Work to be completed –
Return exactly, please, the lines from the one containing "You are a GUI" to the last line of the entries below, and nothing else, leaving pictures out.

BEGIN Record set

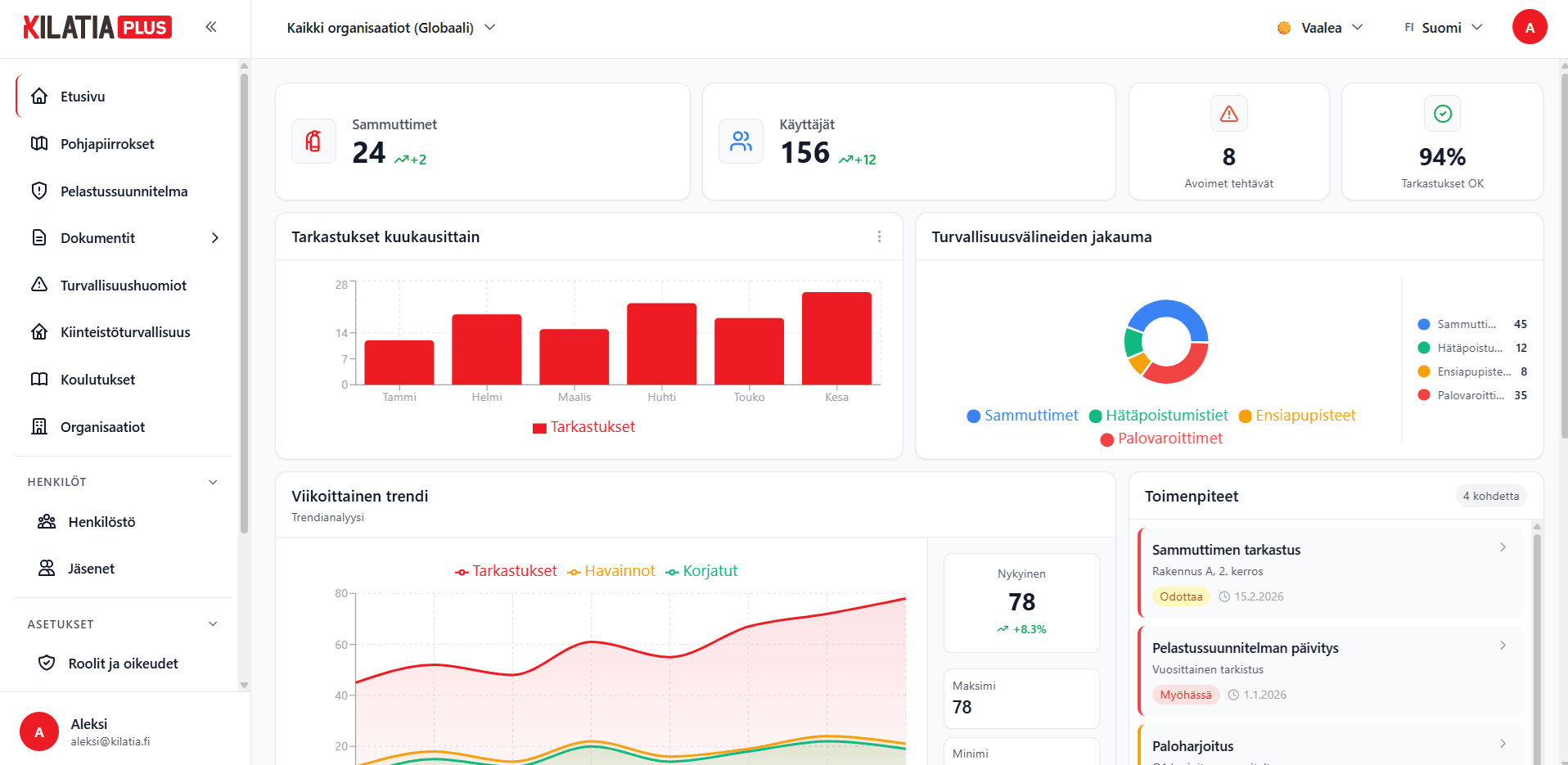Screen dimensions: 1568x765
Task: Click the Kiinteistöturvallisuus house icon in sidebar
Action: pyautogui.click(x=39, y=332)
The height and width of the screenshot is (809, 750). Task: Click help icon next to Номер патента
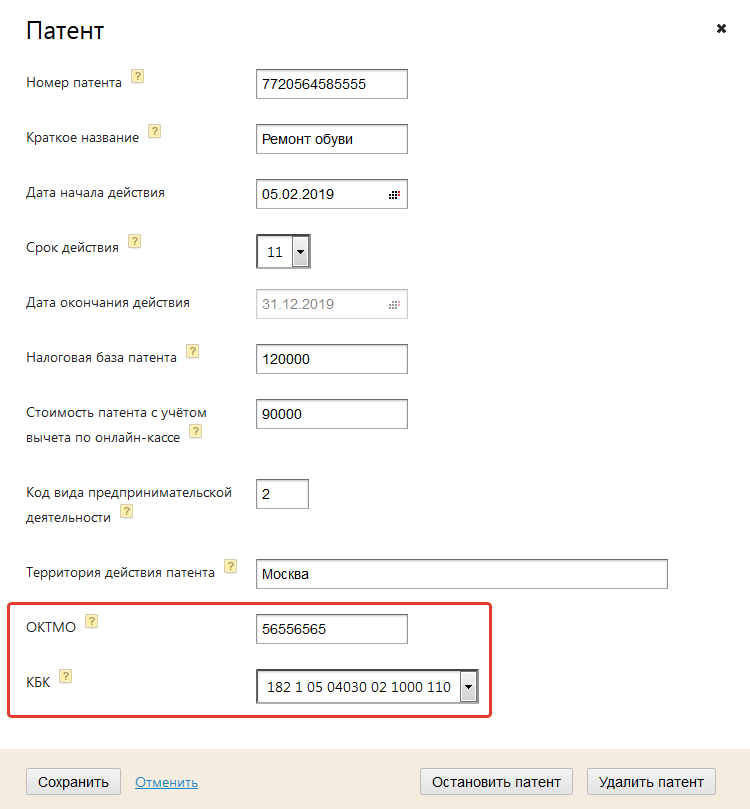click(x=138, y=76)
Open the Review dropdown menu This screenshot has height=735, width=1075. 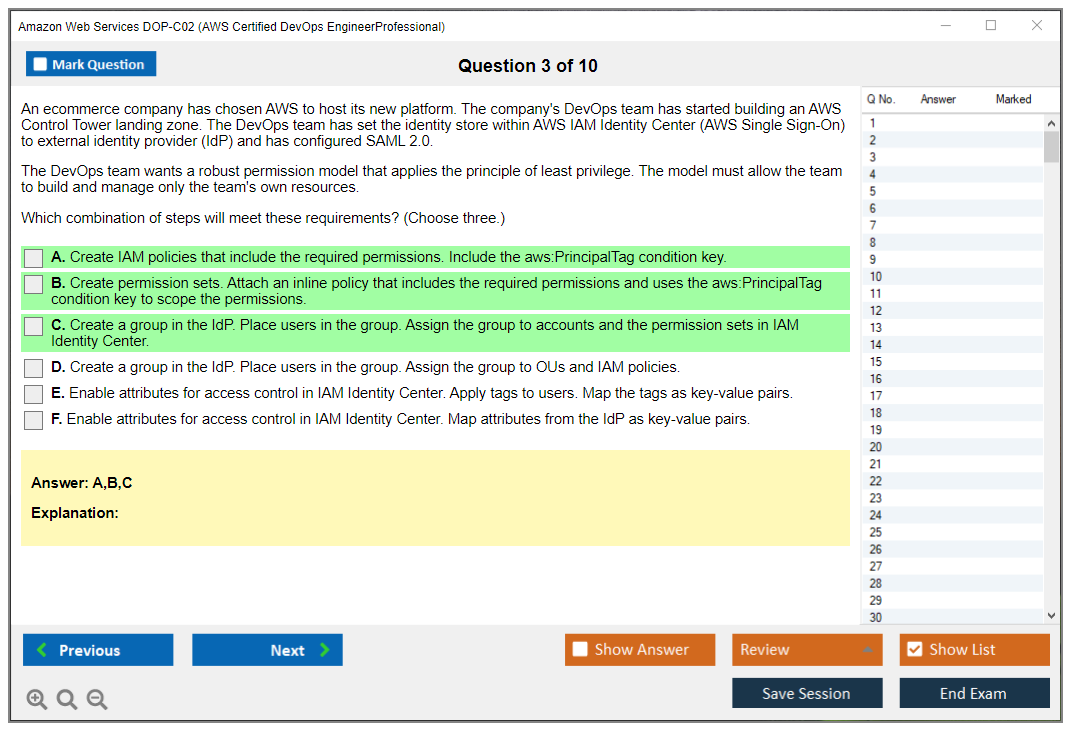click(x=807, y=650)
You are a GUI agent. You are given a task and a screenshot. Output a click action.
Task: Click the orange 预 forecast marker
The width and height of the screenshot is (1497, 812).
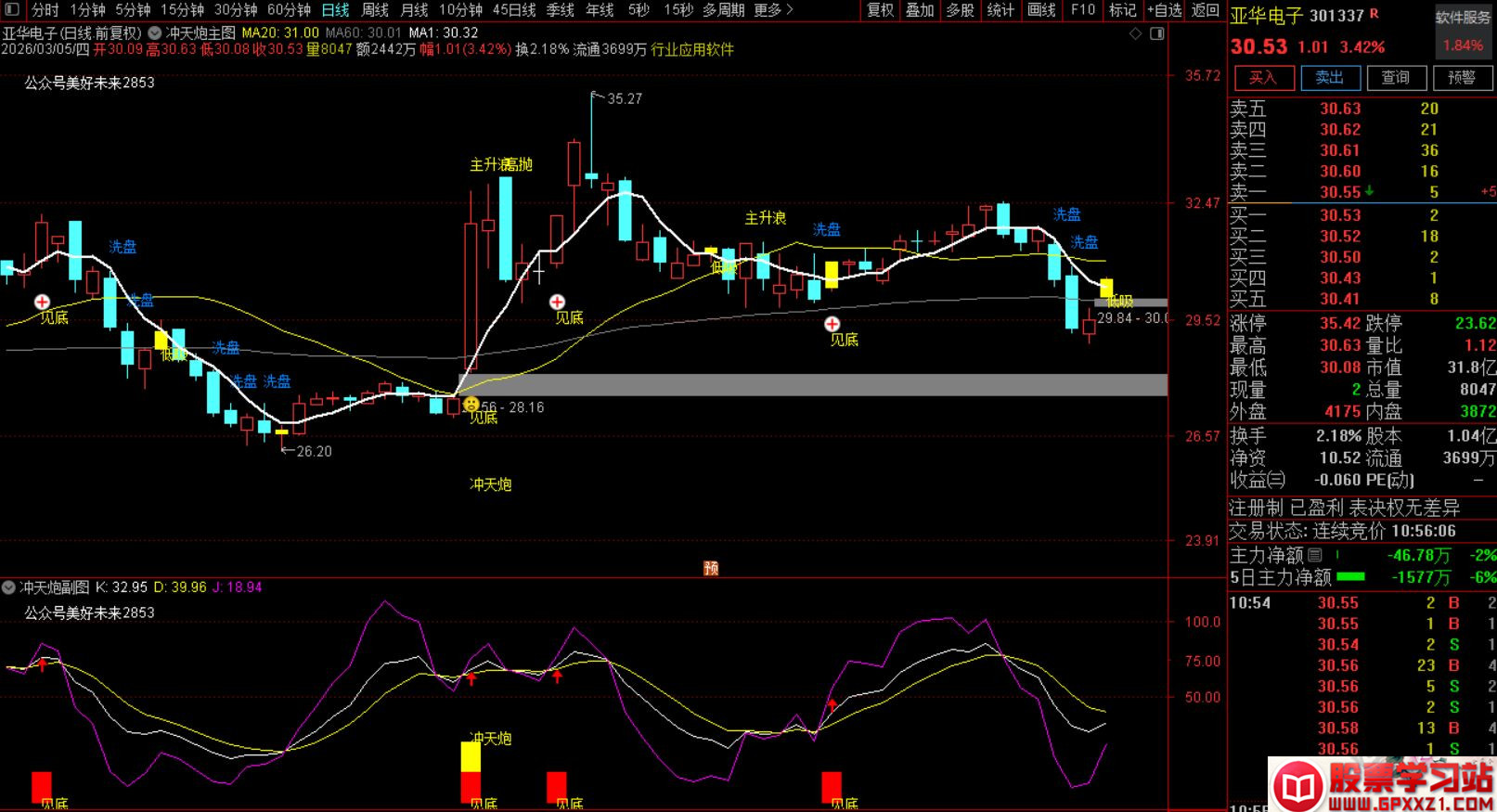[x=711, y=568]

END Record set

Answer section –
You are a GUI agent. You are given a task and a screenshot. Output a click action.
Task: Click the orange 预 forecast marker
The width and height of the screenshot is (1497, 812).
[x=711, y=568]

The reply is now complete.